ABOUT THIS TASK:
Wherever a picture appears in the listing below, leave it out and reproduce the rest exactly.
________________________
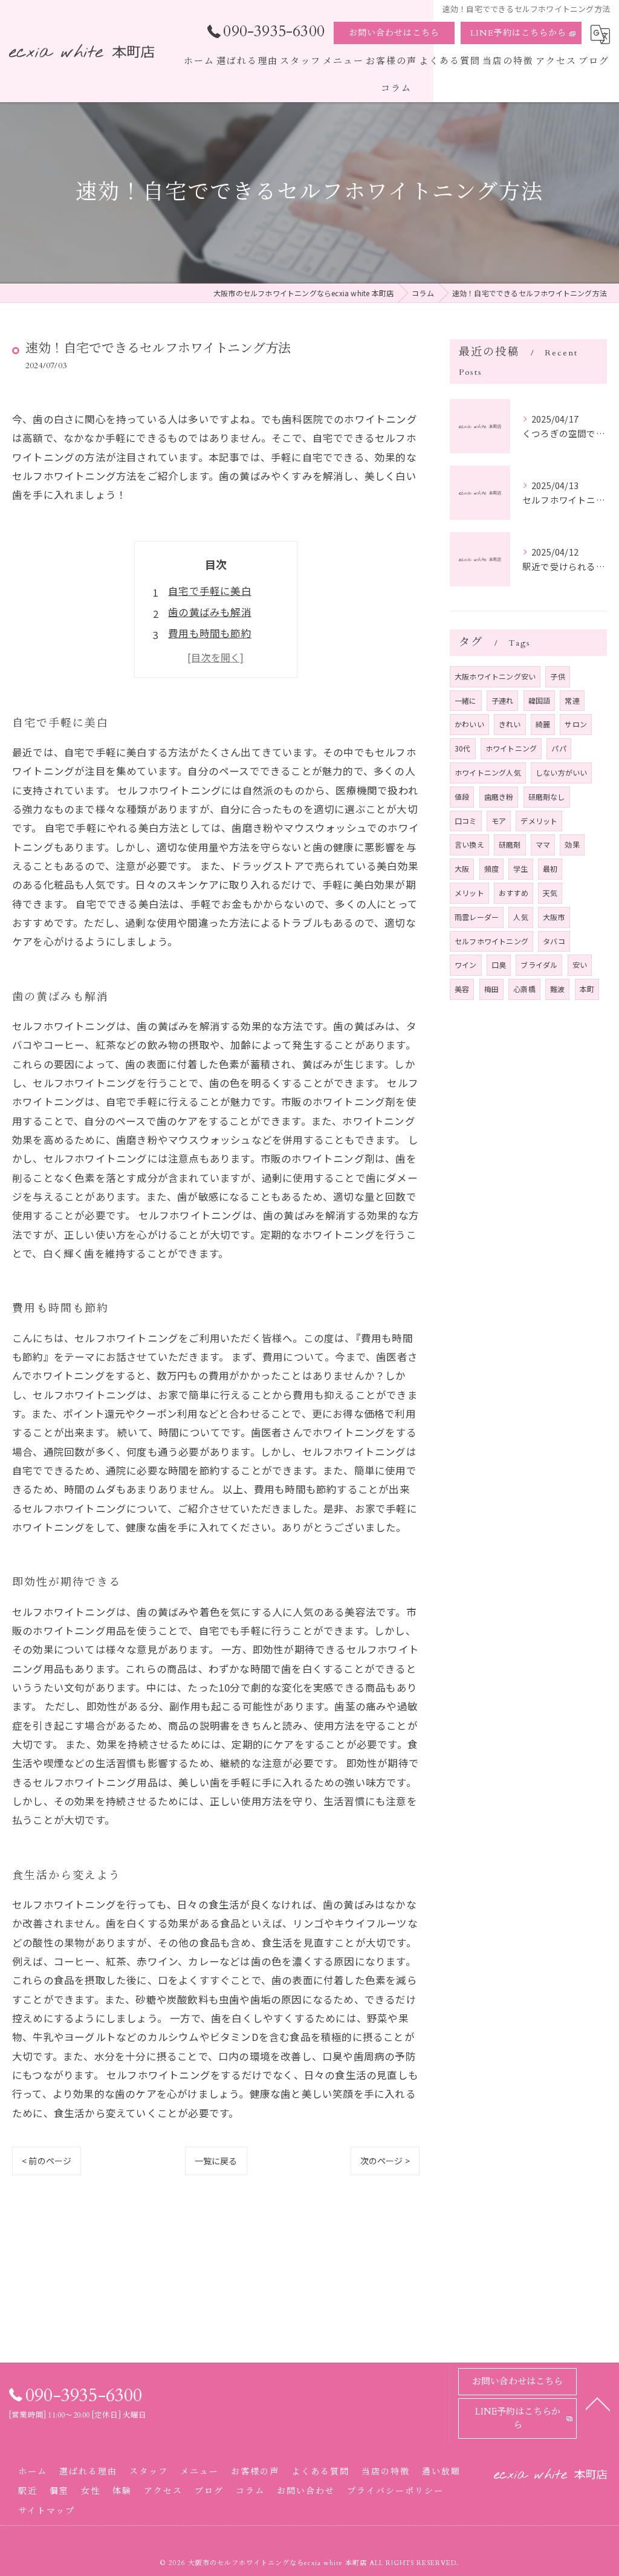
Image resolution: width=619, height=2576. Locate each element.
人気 (520, 917)
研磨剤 (510, 844)
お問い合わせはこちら (394, 33)
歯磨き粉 (499, 796)
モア (498, 821)
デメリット (538, 821)
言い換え (469, 844)
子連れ (502, 700)
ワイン (466, 964)
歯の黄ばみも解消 (209, 612)
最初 (550, 868)
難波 (557, 989)
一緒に (466, 700)
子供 (557, 676)
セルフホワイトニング (491, 941)
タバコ (554, 941)
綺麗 (543, 724)
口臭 (498, 964)
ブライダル (538, 964)
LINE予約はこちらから (518, 33)
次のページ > (385, 2161)
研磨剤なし (546, 796)
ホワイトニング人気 (488, 772)
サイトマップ (46, 2511)
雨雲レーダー (477, 917)
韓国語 (539, 700)
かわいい (469, 724)
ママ (543, 844)
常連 (572, 700)
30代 (463, 748)
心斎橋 (524, 989)
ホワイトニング (511, 748)
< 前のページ (46, 2161)
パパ (558, 748)
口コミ (466, 821)
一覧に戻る (216, 2161)
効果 (572, 844)
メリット (469, 892)
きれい (510, 724)
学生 (520, 868)
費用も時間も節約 (209, 633)
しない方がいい (561, 772)
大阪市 (554, 917)
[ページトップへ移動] (598, 2403)
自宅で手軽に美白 (209, 590)
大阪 (462, 868)
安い (579, 964)
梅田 (491, 989)
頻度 (491, 868)
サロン (576, 724)
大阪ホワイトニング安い (495, 676)
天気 (550, 892)
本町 (587, 989)
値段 (462, 796)
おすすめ (513, 892)
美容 (462, 989)
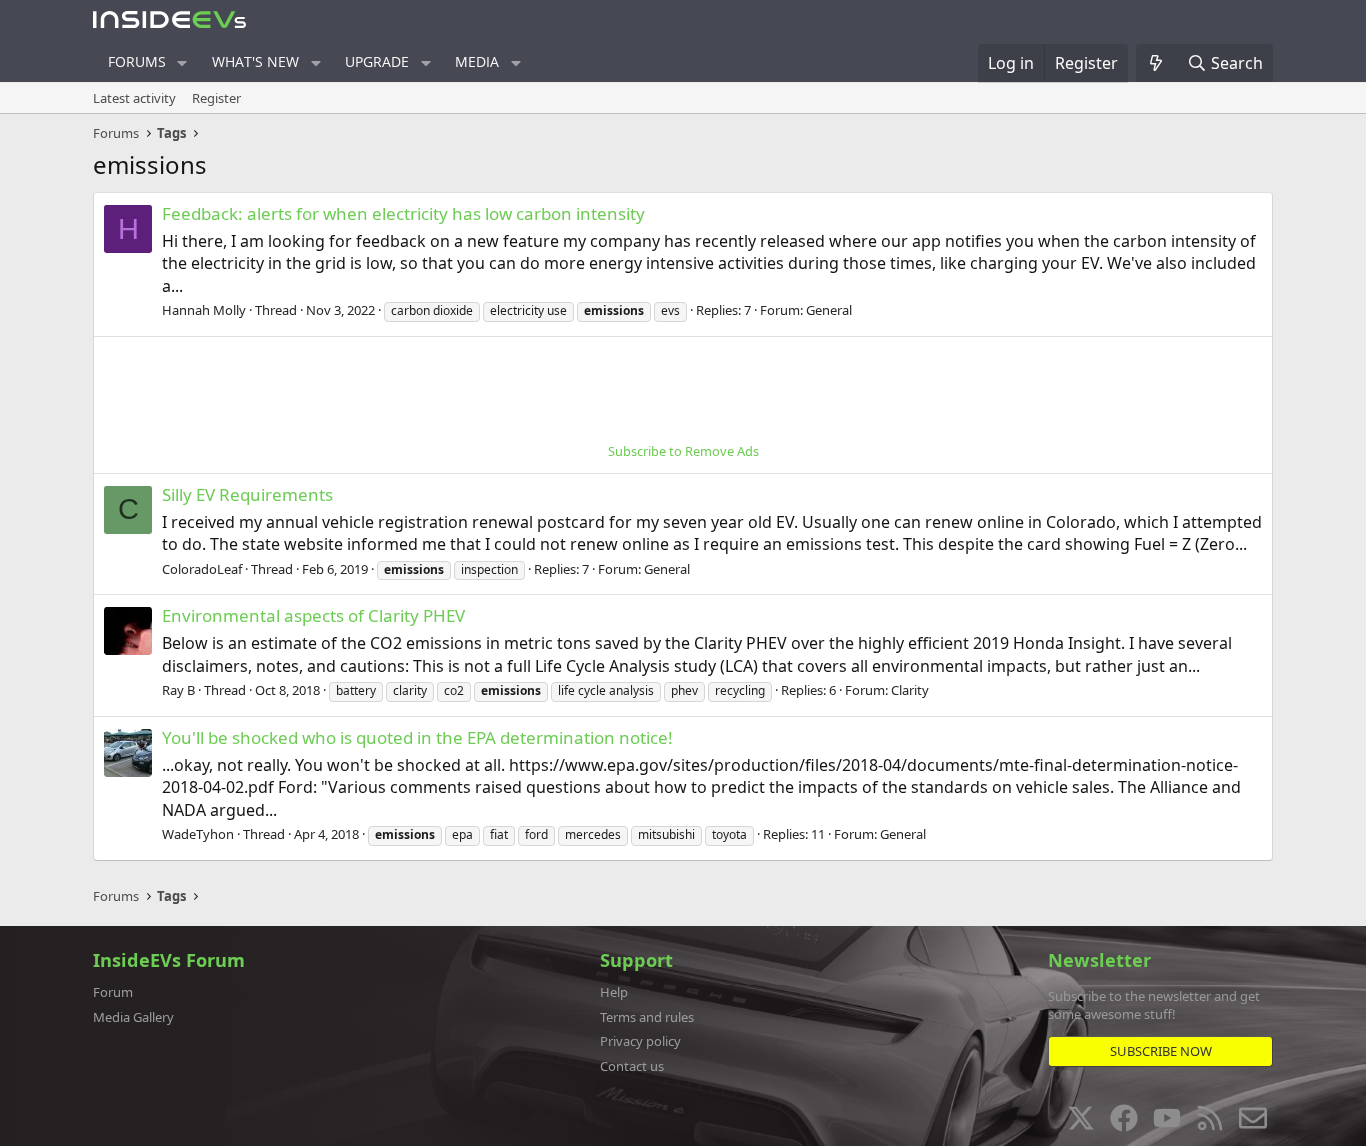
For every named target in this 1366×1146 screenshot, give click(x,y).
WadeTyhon (198, 834)
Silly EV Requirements (247, 494)
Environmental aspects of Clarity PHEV (313, 615)
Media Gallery (133, 1017)
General (829, 310)
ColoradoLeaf (202, 569)
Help (614, 992)
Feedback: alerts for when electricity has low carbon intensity (403, 213)
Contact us (632, 1066)
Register (216, 98)
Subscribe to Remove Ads (683, 451)
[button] (182, 63)
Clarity (910, 690)
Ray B (178, 690)
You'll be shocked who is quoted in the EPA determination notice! (417, 737)
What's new (255, 61)
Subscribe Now (1161, 1051)
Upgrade (377, 61)
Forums (137, 61)
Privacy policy (640, 1041)
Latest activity (134, 98)
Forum (113, 992)
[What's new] (1156, 63)
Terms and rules (647, 1017)
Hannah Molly (204, 310)
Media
________________________
RESULT OF THE TASK:
Image resolution: width=619, height=2576. Locate each element.
人気 (520, 917)
研磨剤 (510, 844)
お問い合わせはこちら (394, 33)
歯磨き粉 (499, 796)
モア (498, 821)
デメリット (538, 821)
言い換え (469, 844)
子連れ (502, 700)
ワイン (466, 964)
歯の黄ばみも解消 (209, 612)
最初 (550, 868)
難波 (557, 989)
一緒に (466, 700)
子供 (557, 676)
セルフホワイトニング (491, 941)
タバコ (554, 941)
綺麗 (543, 724)
口臭 (498, 964)
ブライダル (538, 964)
LINE予約はこちらから (518, 33)
次のページ > (385, 2161)
研磨剤なし (546, 796)
ホワイトニング人気 (488, 772)
サイトマップ (46, 2511)
雨雲レーダー (477, 917)
韓国語 (539, 700)
かわいい (469, 724)
ママ (543, 844)
常連 (572, 700)
30代 (463, 748)
心斎橋 (524, 989)
ホワイトニング (511, 748)
< 前のページ (46, 2161)
パパ (558, 748)
口コミ (466, 821)
一覧に戻る (216, 2161)
効果 (572, 844)
メリット (469, 892)
きれい (510, 724)
学生 (520, 868)
費用も時間も節約 (209, 633)
しない方がいい (561, 772)
大阪市 (554, 917)
[ページトップへ移動] (598, 2403)
自宅で手軽に美白 (209, 590)
大阪 (462, 868)
安い (579, 964)
梅田 (491, 989)
頻度 (491, 868)
サロン (576, 724)
大阪ホワイトニング安い (495, 676)
天気 (550, 892)
本町 (587, 989)
値段 (462, 796)
おすすめ (513, 892)
美容 (462, 989)
For every named target in this 1366×1146 screenshot, give click(x,y).
WadeTyhon (198, 834)
Silly EV Requirements (247, 494)
Environmental aspects of Clarity PHEV (313, 615)
Media Gallery (133, 1017)
General (829, 310)
ColoradoLeaf (202, 569)
Help (614, 992)
Feedback: alerts for when electricity has low carbon intensity (403, 213)
Contact us (632, 1066)
Register (216, 98)
Subscribe to Remove Ads (683, 451)
[button] (182, 63)
Clarity (910, 690)
Ray B (178, 690)
You'll be shocked who is quoted in the EPA determination notice! (417, 737)
What's new (255, 61)
Subscribe Now (1161, 1051)
Upgrade (377, 61)
Forums (137, 61)
Privacy policy (640, 1041)
Latest activity (134, 98)
Forum (113, 992)
[What's new] (1156, 63)
Terms and rules (647, 1017)
Hannah Molly (204, 310)
Media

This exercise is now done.